━━━ Given entries

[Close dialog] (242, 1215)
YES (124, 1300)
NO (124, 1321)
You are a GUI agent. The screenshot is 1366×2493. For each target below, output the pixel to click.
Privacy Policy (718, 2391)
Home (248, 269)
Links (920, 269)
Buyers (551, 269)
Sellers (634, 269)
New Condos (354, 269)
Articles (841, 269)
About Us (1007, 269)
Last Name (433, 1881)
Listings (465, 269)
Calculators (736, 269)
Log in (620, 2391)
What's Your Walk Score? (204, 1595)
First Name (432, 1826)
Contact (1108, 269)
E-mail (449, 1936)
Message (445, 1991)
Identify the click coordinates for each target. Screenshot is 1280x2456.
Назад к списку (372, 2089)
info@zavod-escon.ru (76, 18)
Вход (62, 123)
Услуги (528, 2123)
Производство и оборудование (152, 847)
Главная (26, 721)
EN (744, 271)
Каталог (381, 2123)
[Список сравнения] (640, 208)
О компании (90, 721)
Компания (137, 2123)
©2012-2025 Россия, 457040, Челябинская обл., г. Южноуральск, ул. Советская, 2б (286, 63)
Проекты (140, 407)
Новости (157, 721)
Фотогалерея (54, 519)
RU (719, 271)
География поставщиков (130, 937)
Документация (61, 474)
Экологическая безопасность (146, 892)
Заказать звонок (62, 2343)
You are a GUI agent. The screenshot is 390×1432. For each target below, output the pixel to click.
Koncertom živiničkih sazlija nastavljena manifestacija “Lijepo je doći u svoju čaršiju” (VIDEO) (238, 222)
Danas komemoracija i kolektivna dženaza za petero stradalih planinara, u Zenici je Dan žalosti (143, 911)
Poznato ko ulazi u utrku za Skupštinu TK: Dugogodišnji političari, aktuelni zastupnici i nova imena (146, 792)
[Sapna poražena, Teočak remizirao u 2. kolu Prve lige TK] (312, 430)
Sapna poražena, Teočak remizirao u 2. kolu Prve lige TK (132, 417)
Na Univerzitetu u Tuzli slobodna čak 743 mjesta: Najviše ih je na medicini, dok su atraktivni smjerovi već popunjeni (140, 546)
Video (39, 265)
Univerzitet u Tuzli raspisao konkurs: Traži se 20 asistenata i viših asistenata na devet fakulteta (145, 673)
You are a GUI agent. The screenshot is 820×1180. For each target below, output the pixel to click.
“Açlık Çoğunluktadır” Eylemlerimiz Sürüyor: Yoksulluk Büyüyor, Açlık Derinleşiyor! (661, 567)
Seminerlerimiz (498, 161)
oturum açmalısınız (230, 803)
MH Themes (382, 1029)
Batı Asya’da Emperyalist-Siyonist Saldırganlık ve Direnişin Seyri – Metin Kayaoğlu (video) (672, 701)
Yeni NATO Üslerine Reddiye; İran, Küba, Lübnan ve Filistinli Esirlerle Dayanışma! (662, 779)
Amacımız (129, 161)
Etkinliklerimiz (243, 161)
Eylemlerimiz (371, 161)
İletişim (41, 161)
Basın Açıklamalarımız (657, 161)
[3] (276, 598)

━━━━━━

What to do: The output should be exactly the lines above from the line containing "EN (744, 271)" to the line containing "Заказать звонок (62, 2343)", inclusive, with no other lines.

Solution to the problem:
EN (744, 271)
Каталог (381, 2123)
[Список сравнения] (640, 208)
О компании (90, 721)
Компания (137, 2123)
©2012-2025 Россия, 457040, Челябинская обл., г. Южноуральск, ул. Советская, 2б (286, 63)
Проекты (140, 407)
Новости (157, 721)
Фотогалерея (54, 519)
RU (719, 271)
География поставщиков (130, 937)
Документация (61, 474)
Экологическая безопасность (146, 892)
Заказать звонок (62, 2343)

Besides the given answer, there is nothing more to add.